異業種や競合が手を携えるオープンイノベーションの実態に迫る 流通革命に挑むトライアル⑥
サントリー・中村(佳) “トライアル従業員からのオススメ”という第三者推奨のオリジナルデジタルコンテンツをトライアル様と一緒に制作して、トライアル様の店舗で放映した。「MUSUBU AI」のすぐ近くに実店舗があることから効果検証がスピーディーにできる点にメリットを感じている。 ――成功事例は。 日ハム・水谷 トライアル様と「中華名菜」のオリジナルデジタルコンテンツを4パターン製作して店舗で放映したところ、“玉ねぎとピーマンがあればすぐにできる”簡便性を訴求したパターンで圧倒的に新規のお客様を獲得できた。アレンジメニューを訴求するパターンでは、新しいお客様には響かなかったもののリピーターのお客様には一定の響きをみせたことから、新規顧客獲得やリピート獲得など目的に合わせて施策を講じていく必要性を知ることができた。「中華名菜」の実験は昨年1年間実施し、野菜が切っても切り離せない存在であることが明確になったことから、パッケージを刷新した。野菜のイラストをしっかりあしらった。成功事例を横展開できた事例となった。
カルビー・松永 成功事例ではないが、「フルグラ」で時短訴求と栄養・中身訴求を店頭でのデジタルサイネージで1カ月間実証実験したが、1ヶ月間では検証に耐えられなかった。「プルグラ」のライトユーザーの購買期間は1年間の中で1つ買って下さる方、ヘビーユーザは13週の中で1つ買って下さる方と定義しているためだ。宮若での取り組みですごくいいと思うのは、ここでの成功事例を他小売企業様などで横展開していくことが推奨されているということ。 サントリー・中村(直) 私は兼業しているSalesPlus社のアドバイザーの立場で、数社様にサントリーで培った知見をもとにアドバイスさせていただいている。
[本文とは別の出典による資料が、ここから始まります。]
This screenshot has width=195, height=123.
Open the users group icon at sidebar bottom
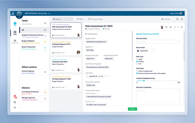(15, 108)
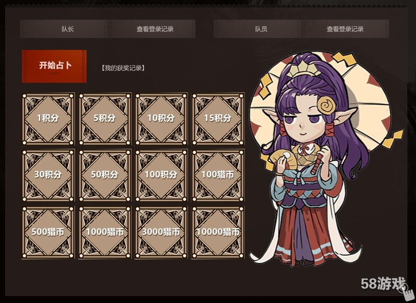Tap the 500猎币 card tile
The height and width of the screenshot is (303, 416).
pyautogui.click(x=48, y=233)
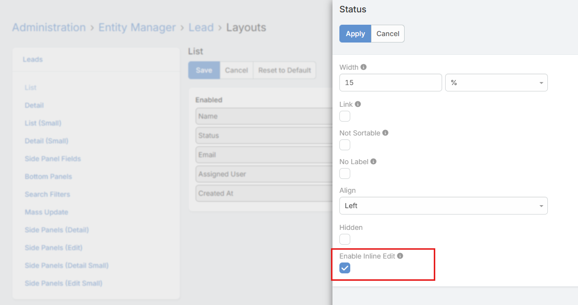Open Administration from the breadcrumb
The width and height of the screenshot is (578, 305).
click(x=49, y=27)
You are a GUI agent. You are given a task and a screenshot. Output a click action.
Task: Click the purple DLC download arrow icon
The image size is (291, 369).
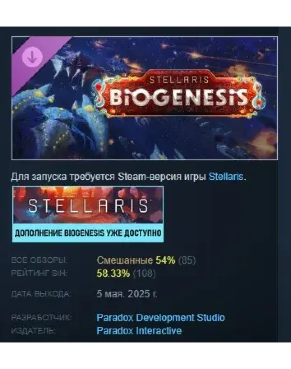point(32,57)
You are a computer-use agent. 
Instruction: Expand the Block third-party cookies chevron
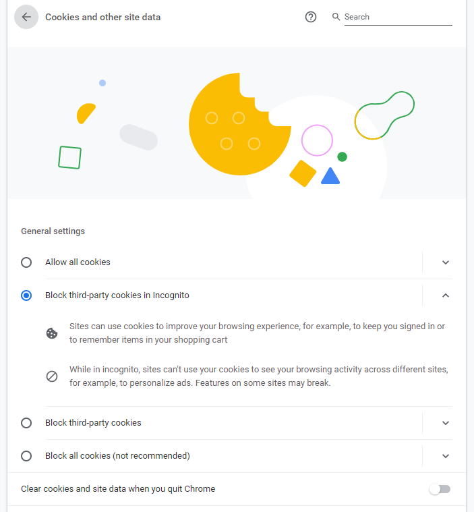pos(446,423)
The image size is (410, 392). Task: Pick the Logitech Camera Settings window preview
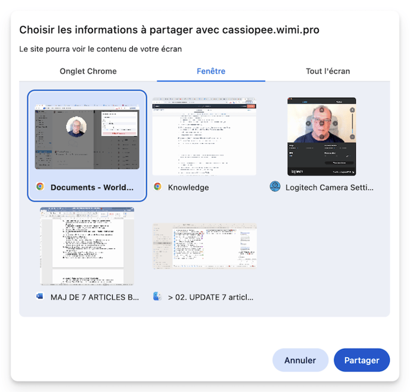[321, 137]
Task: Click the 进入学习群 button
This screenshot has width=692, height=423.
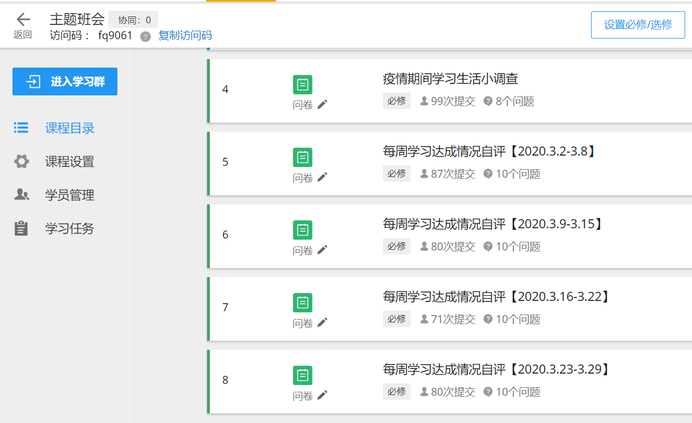Action: coord(65,82)
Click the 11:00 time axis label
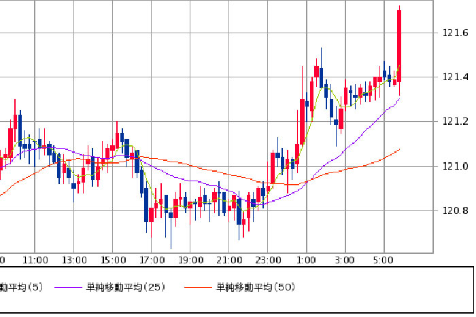Image resolution: width=476 pixels, height=317 pixels. [35, 260]
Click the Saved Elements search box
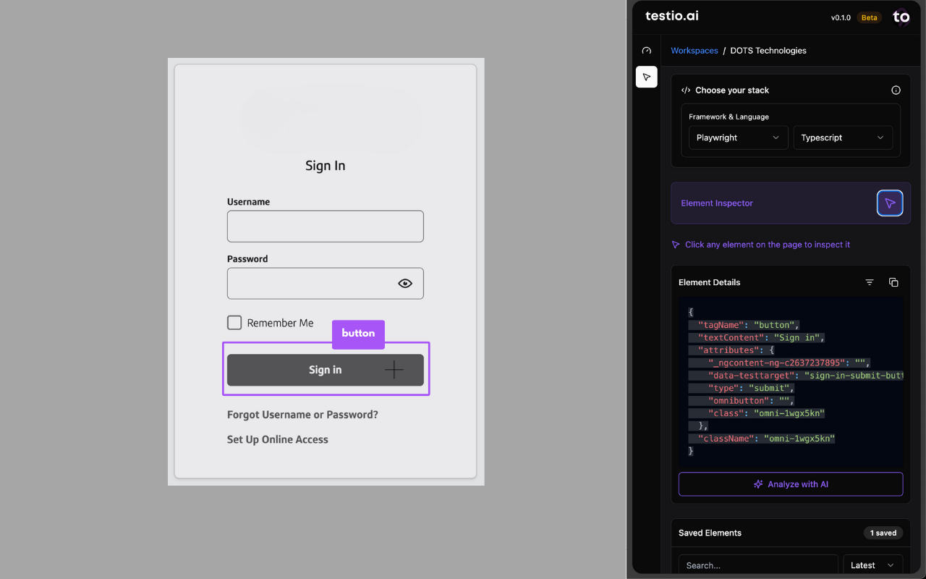 [x=757, y=565]
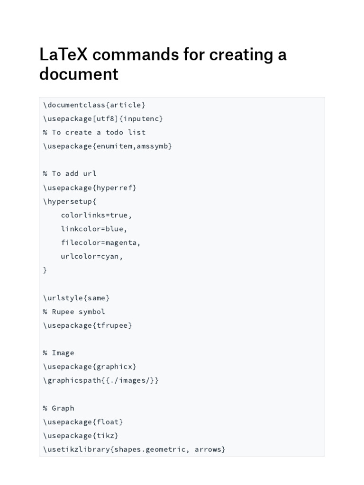Select the \usepackage{enumitem,amssymb} line
This screenshot has width=364, height=485.
(108, 146)
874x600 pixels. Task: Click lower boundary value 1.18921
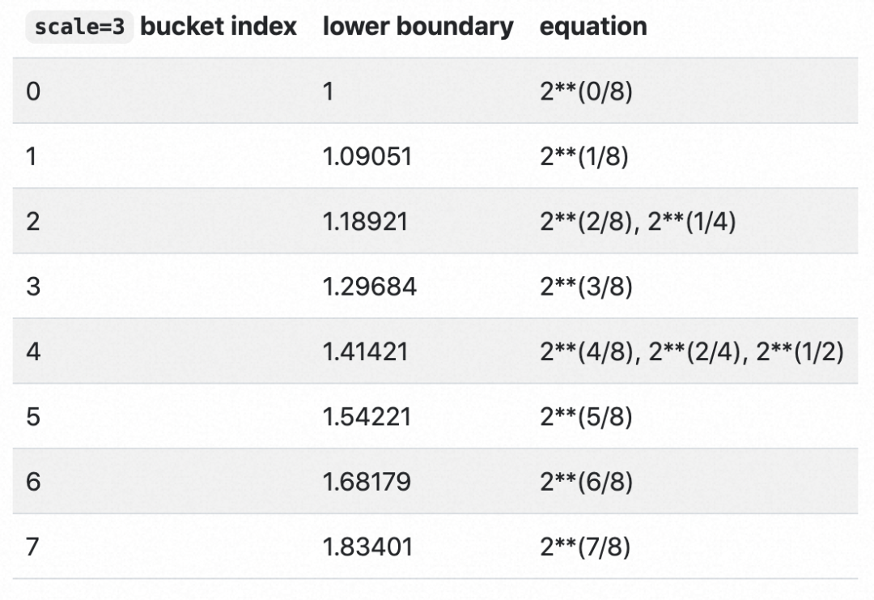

サントリー以外の部分でも、まさに流通を変えていくために横展開している。中堅メーカー様にも成果を出していただけるような場として感じていただければ、より活性化していく。 花王・前川 生活用品と食品の関連性を確認したくて、昨年9月に、オーラルケアブランド「ピュオーラ」で日本ハム様の加工肉とカルビー様のスナック菓子とコラボして実証実験を行ったが、昨年10月の値上げラッシュでノイズが入ってしまった。今後、もう少しブラッシュアップして再度チャレンジしていきたい。横展開については、九州地区での特性や食品企業様との可能性を見極めた上で考えていく。 アサヒ・若松 トライアル様との棚割りを自動化するという実証実験で得られた知見を活用して、当社も品揃えの最適化に付随したサービスをリリースした。アサヒ飲料では、トライアル様が推進しているカテゴリーマネジメントの手法を取り入れている。実際に、カテゴリーマネジメントを推進していくための組織も設立され、そういった意味で、全社共有が図れている。